PROBLEM 1
From the text about a Sunday in Spain and the summer heat, list each item the writer came out of the AKI home DIY center with.
PROBLEM 2
Write the next part of the text about a Sunday in Spain and the summer heat, starting after its final sentence.

DOCUMENT TEXT
>>>>

Back in the car we turned again toward Alicante province and home. I remembered years ago when we lived in northern Massachusetts--still under blue laws at that time, but no more--and we would drive across the border into New Hampshire to shop on Sunday. We even bought one of our cars one Sunday in New Hampshire. Now we passed by our house in Montebello and the open-air market, which was still going strong and tying up traffic, and proceeded on to the Habaneras shopping center on the outskirts of Torrevieja. Everything was open. I noticed that even McDonald's had a sign out saying they serve breakfast from 9:00 until noon (previously they never opened until 11:00). I wonder if that is permanent, or summer-time only.

We spent an hour in the AKI home DIY center, and came out with above-bed lamps, energy-saving bulbs, and the electric cable and switches to install them. So not all was lost. At least we got something for the house, and we still had time left to do a home project on this Sunday in Spain.

Sunday, July 19, 2009

Summer Heat Wave / Working on a Tan

Having been away from Spain for almost a month, I thought I was prepared to return in July to really hot weather. I got it, but I was not prepared nearly enough for it.

The heat was not too bad as we drove the six or so hours from Madrid to Alicante province; after all, we were cruising along (except for three construction tie-ups) in an air-conditioned car. It only became evident when we entered the house that had been closed up for the two days prior to my arrival. Central air conditioning does not exist in Spain, at least for me and everyone else I know. I have always considered central air conditioning a derivative of central heat, and we don't have central heat, or duct work to support it--and air conditioning--either. Instead we make do with wall-mounted heating/cooling machines that do work very well and silently, and can cool larger areas than the room in which they are located if they are positioned advantageously. We have a machine in the downstairs dining room, which I have discovered does not stretch to the living room, as I had hoped. And we have one in the master bedroom upstairs, which works fine but doesn't cool off much of anything else but the bedroom.

<<<<

DATA SUPPLIED

>>>>

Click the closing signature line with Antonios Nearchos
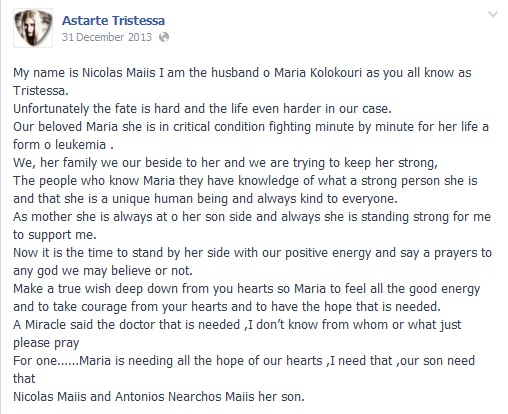Viewport: 508px width, 414px height. point(159,397)
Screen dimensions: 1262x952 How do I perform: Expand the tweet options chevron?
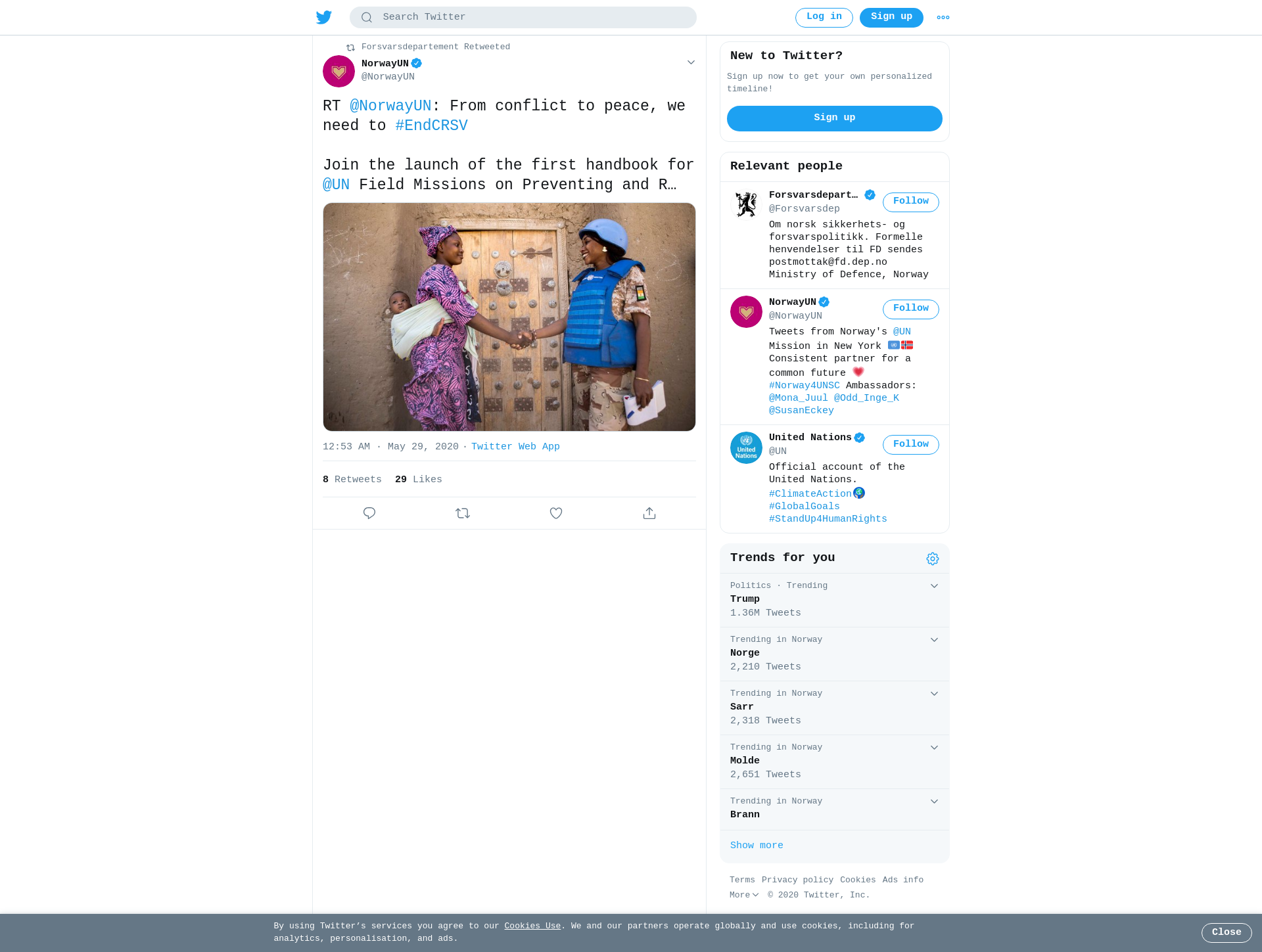tap(691, 62)
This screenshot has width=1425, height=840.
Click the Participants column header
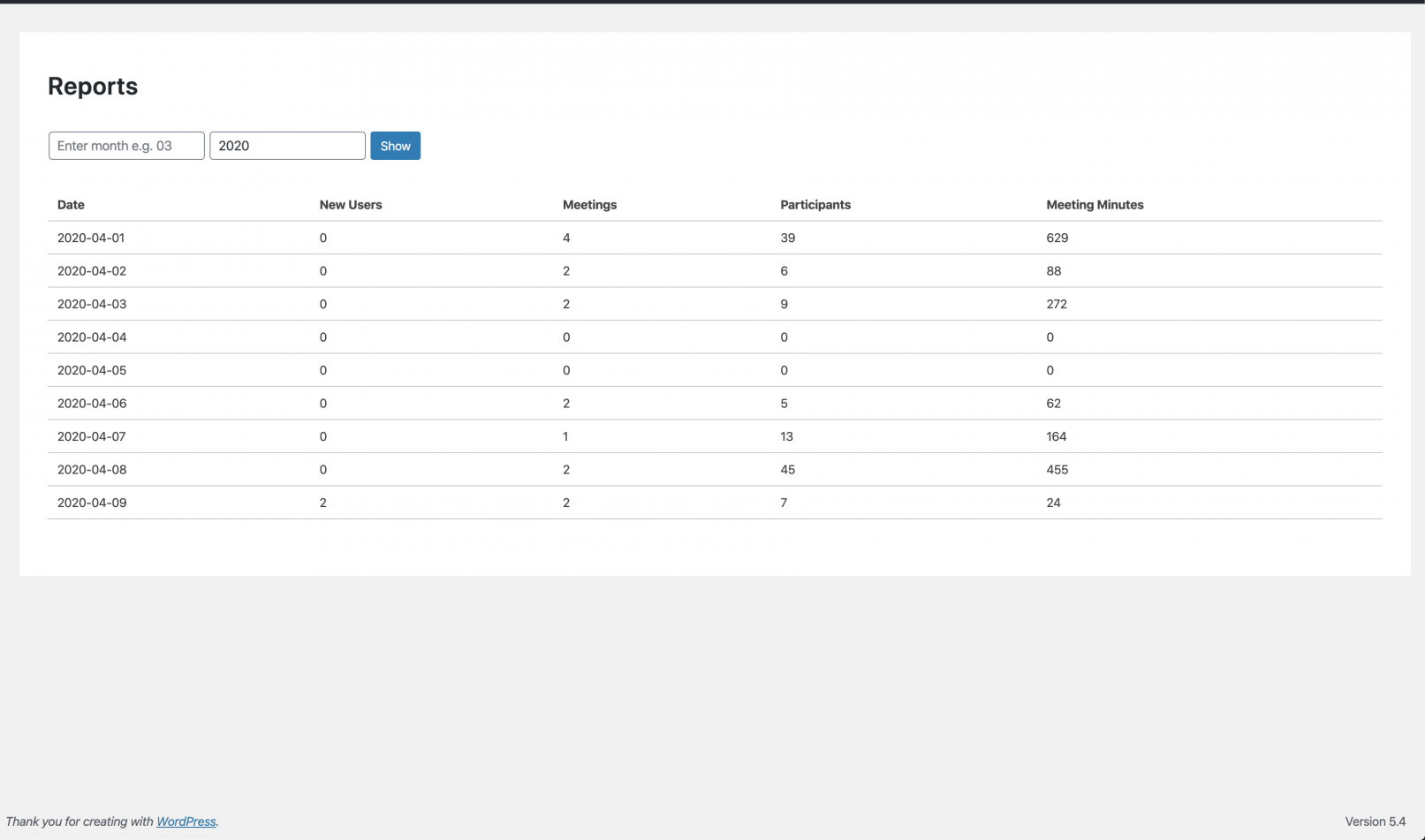point(815,205)
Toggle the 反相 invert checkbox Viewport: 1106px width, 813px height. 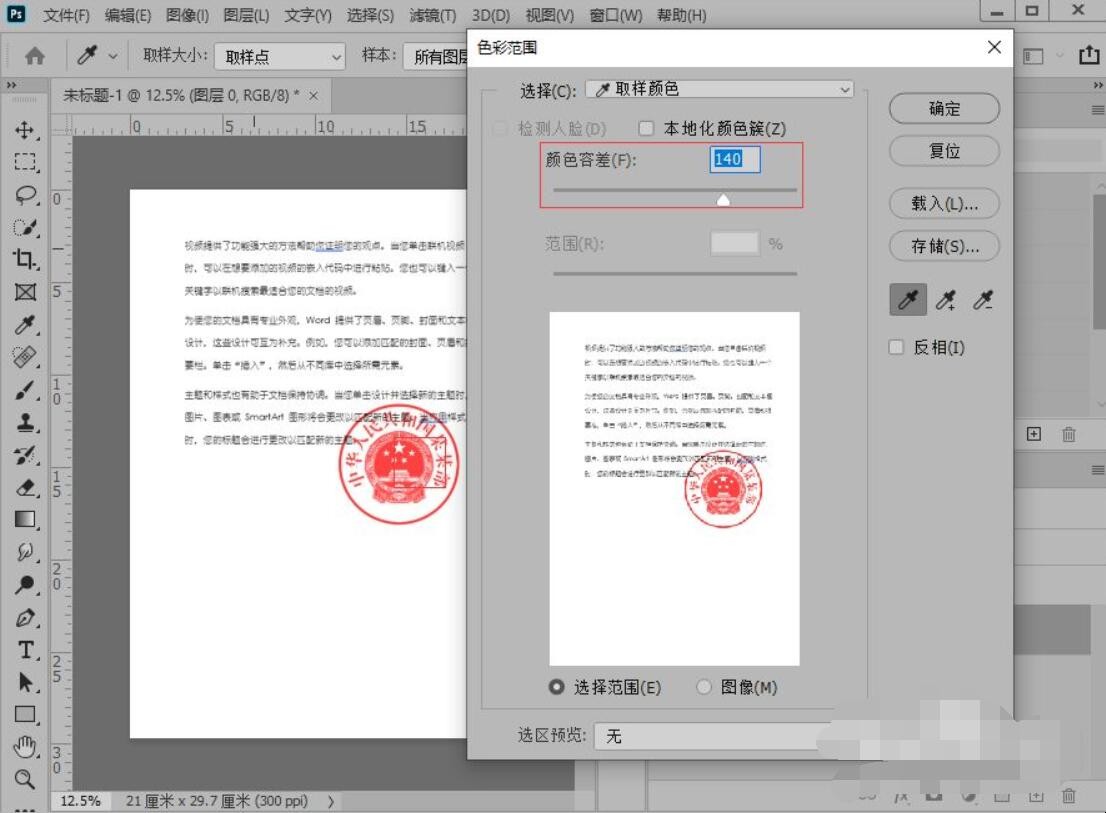[x=897, y=347]
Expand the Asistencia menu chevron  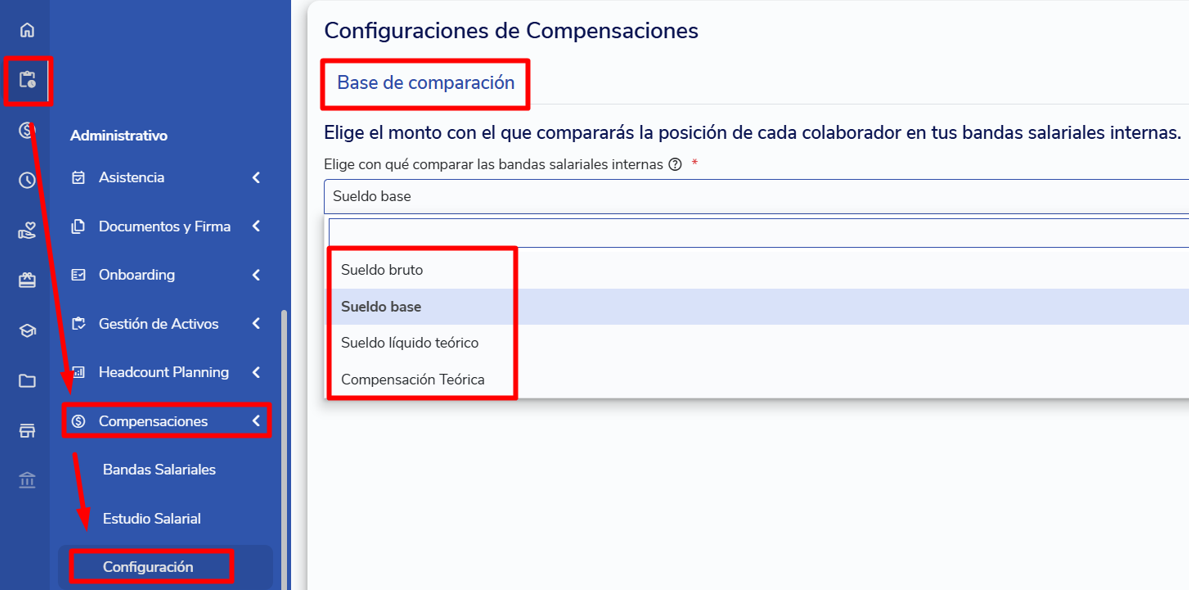pos(256,177)
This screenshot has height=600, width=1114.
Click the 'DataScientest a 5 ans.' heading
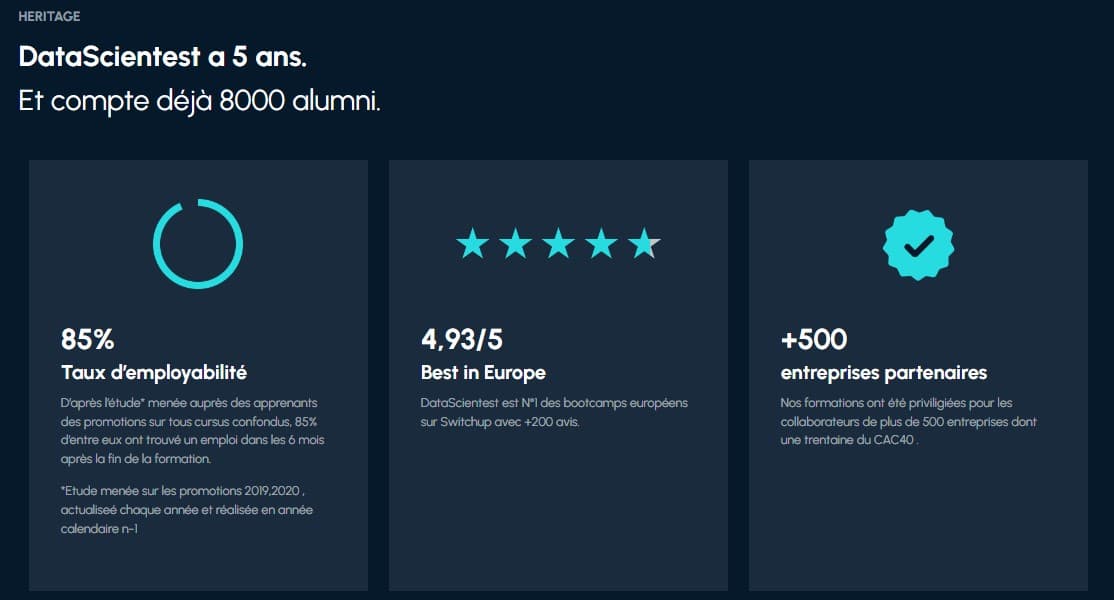[163, 57]
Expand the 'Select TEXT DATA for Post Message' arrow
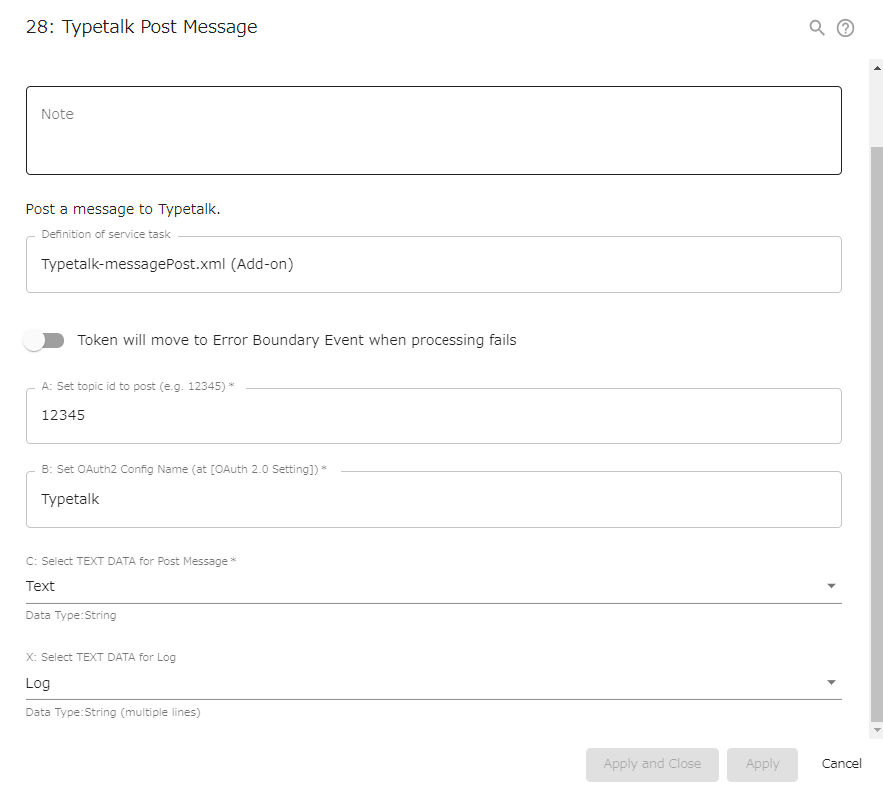883x789 pixels. pyautogui.click(x=831, y=586)
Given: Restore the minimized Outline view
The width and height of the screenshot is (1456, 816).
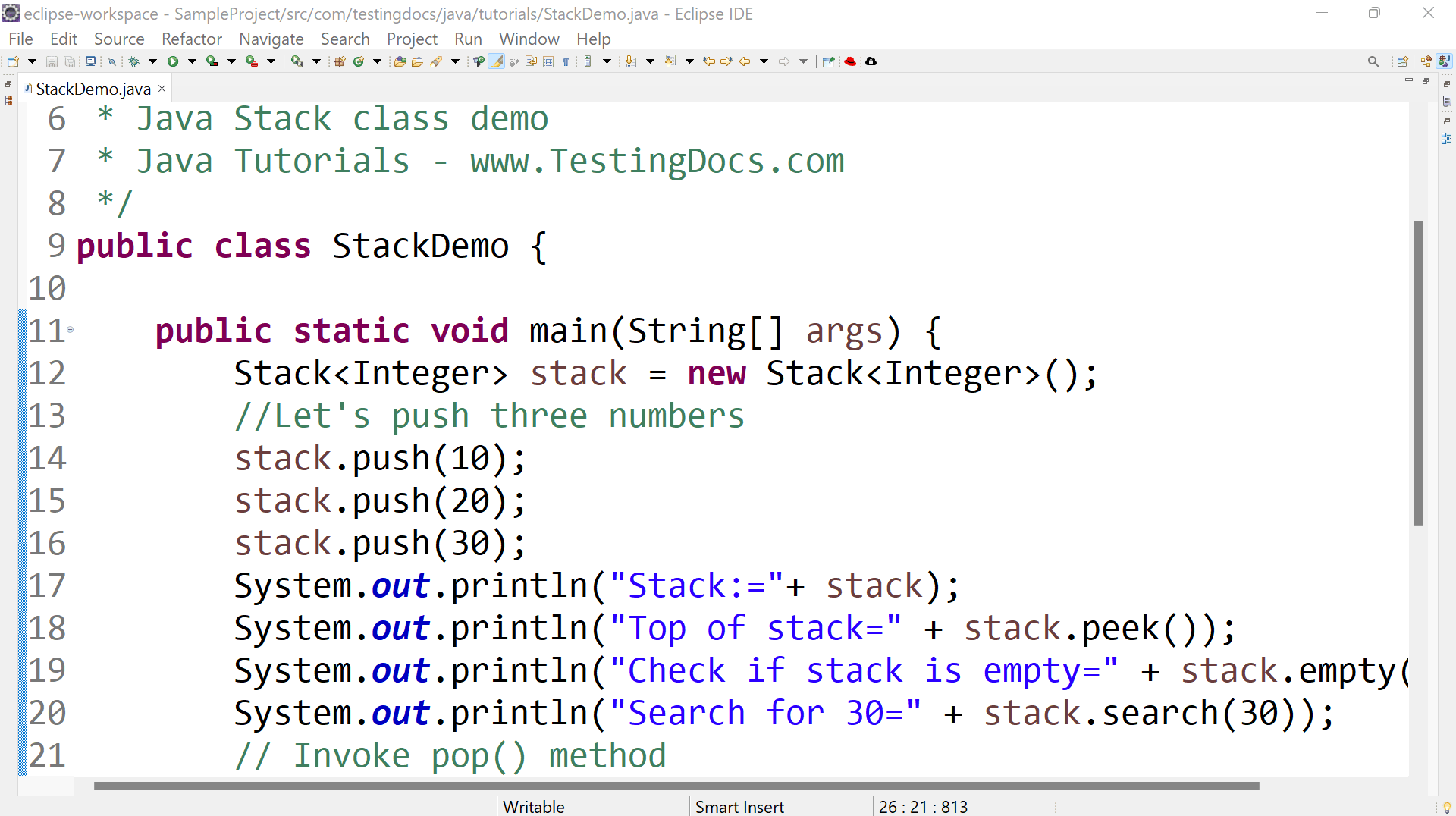Looking at the screenshot, I should click(1448, 138).
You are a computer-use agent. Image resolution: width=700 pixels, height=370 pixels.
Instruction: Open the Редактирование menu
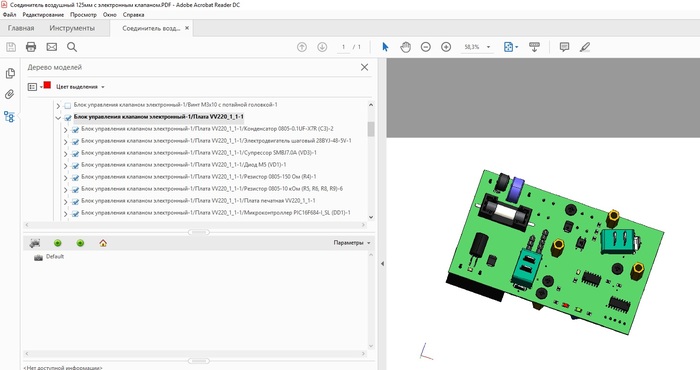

<<<<

EXERCISE RESPONSE 1
- Above-bed lamps
- Energy-saving bulbs
- Electric cable
- Switches

EXERCISE RESPONSE 2
Other rooms can often be cooled by opening windows for a cross breeze, using the overhead fans, or using portable fans and even a portable air conditioner once we figure out how to set it up to empty water to the outside. But Friday there was not a breeze within miles, and temperatures reached the high eighties inside, or maybe more--I couldn't bear to look. In the afternoon we went out to play pétanque in the blazing sun, and there was hardly a breeze there. The combined effects of jet lag and unaccustomed heat did nothing for my game--I lost two and no one felt like playing the third game we usually do.

Saturday, and today, we have been blessed with slightly cooler weather at times, and with gentle but regular winds. I can keep my kitchen door and window open and get the temperatures down to pleasantly low seventies there, but I still have decided to adopt that old practice from the 1950s of cooking in the early morning hours and serving mostly cold foods for dinner. We can open two of the sliding glass doors that form the front conservatory at noon and make the room pleasant for our lunchtime salad. I keep the rejas, the metal rolling blinds, down in my office to keep out the warmth of the morning and afternoon sun that comes in, and the overhead fan on high, and only occasionally turn on a light to check my keyboarding or read a paper. But the best is that we can open the door to the upstairs terrace, which is located just outside my office door. It brings in light from the terrace and shoots cool breezes down the open stairwell to the dining room downstairs. Climate control in this house is mostly a matter of opening and closing doors.

Another sign of how much warmer it is here now than it was in June: In June I had to hang the towels from our morning showers out to dry in the sun each day. Now they just hang in the bathroom and are dry long before their next use. You would think, too, that the freshly laundered clothing that I hang on the lines on the upstairs terrace would be dry by the time the next load of wash is ready for the line. Alas, no. Something seems to have gone kaflooey with the spin cycle on the washing machine we inherited with this house--there is no centrifuge, so the clothes come out still filled with water. Nevertheless, they do dry within a day, though they are a little bit heavy to cart up from the kitchen washing machine to the rooftop hanging area. I think a new washer-dryer combination--and a new location for it--is in the near future.

But the real proof of the strong sun is in my feet. I had to bandage up a single toe on one foot as protection against a rubbing sandal top when in Chicago at a conference last week, and I neglected to take the band-aid off until two days after I was back in Spain. Now I have one toe indubitably paler than the other nine that have been exposed to the sun just by walking around. Just what I need for a summer task: working on a tan for my fourth right toe!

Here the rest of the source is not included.